## EXERCISE INPUT
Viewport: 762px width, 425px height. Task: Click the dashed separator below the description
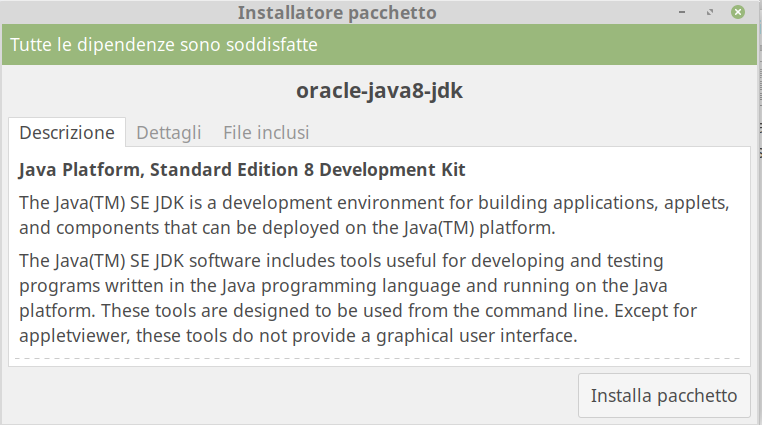(379, 357)
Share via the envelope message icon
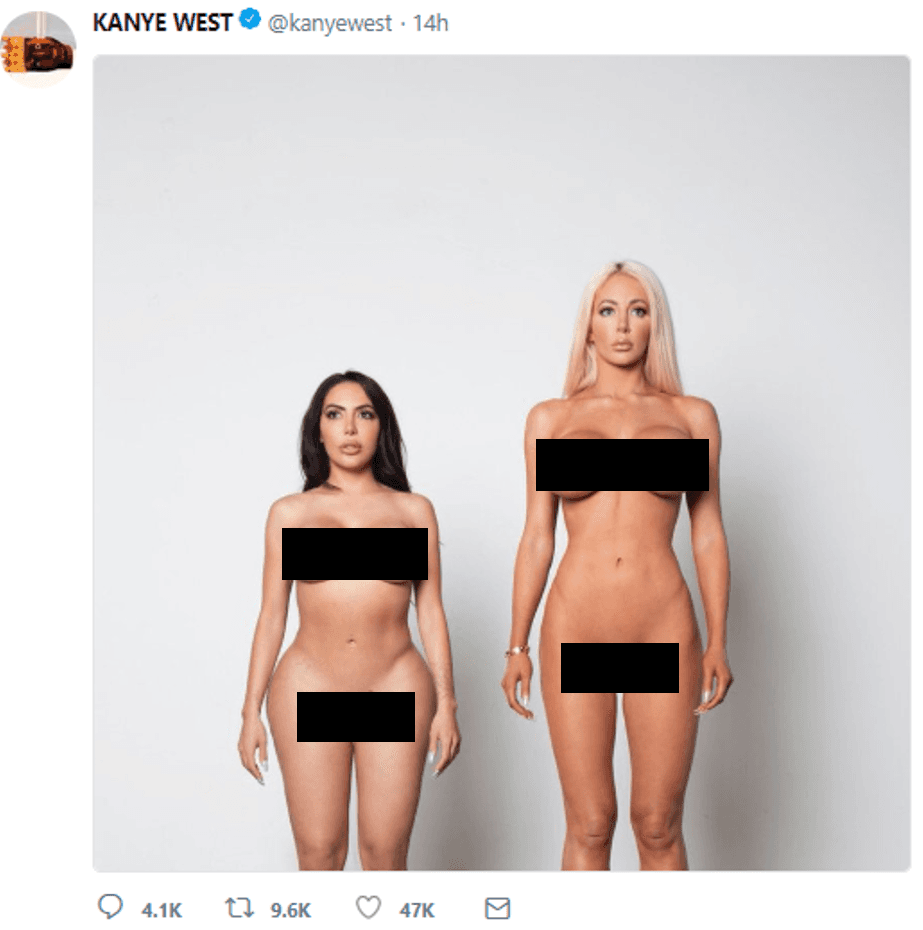Screen dimensions: 923x930 click(497, 908)
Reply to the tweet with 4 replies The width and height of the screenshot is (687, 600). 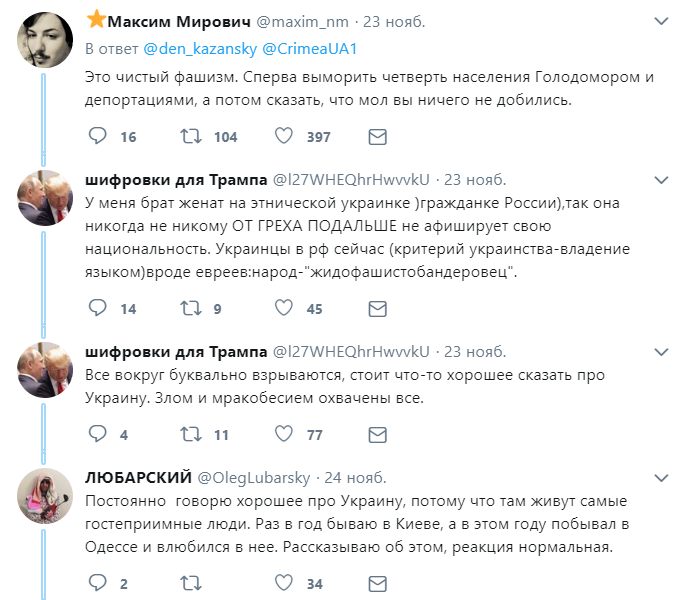coord(97,434)
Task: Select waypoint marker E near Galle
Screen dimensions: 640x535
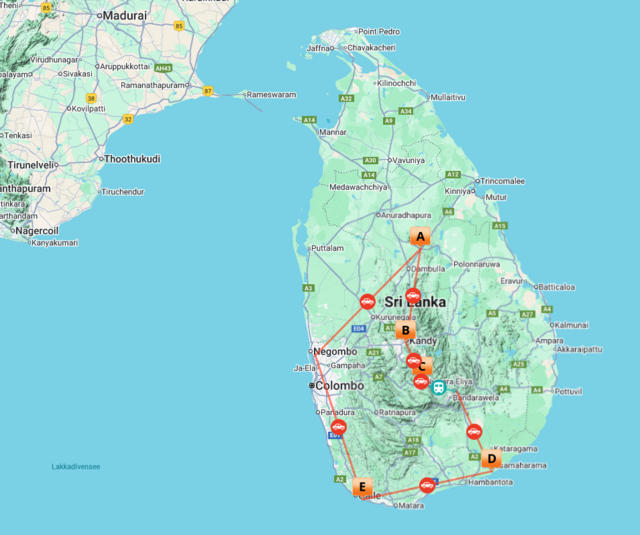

## GOAL OF THE EXERCISE
An acceptable answer holds exactly the lines from the one with "Task: Select waypoint marker E near Galle" through the end of the entries above, both ends kept, and no pictures at all.

## TASK ANSWER
Task: Select waypoint marker E near Galle
Screen dimensions: 640x535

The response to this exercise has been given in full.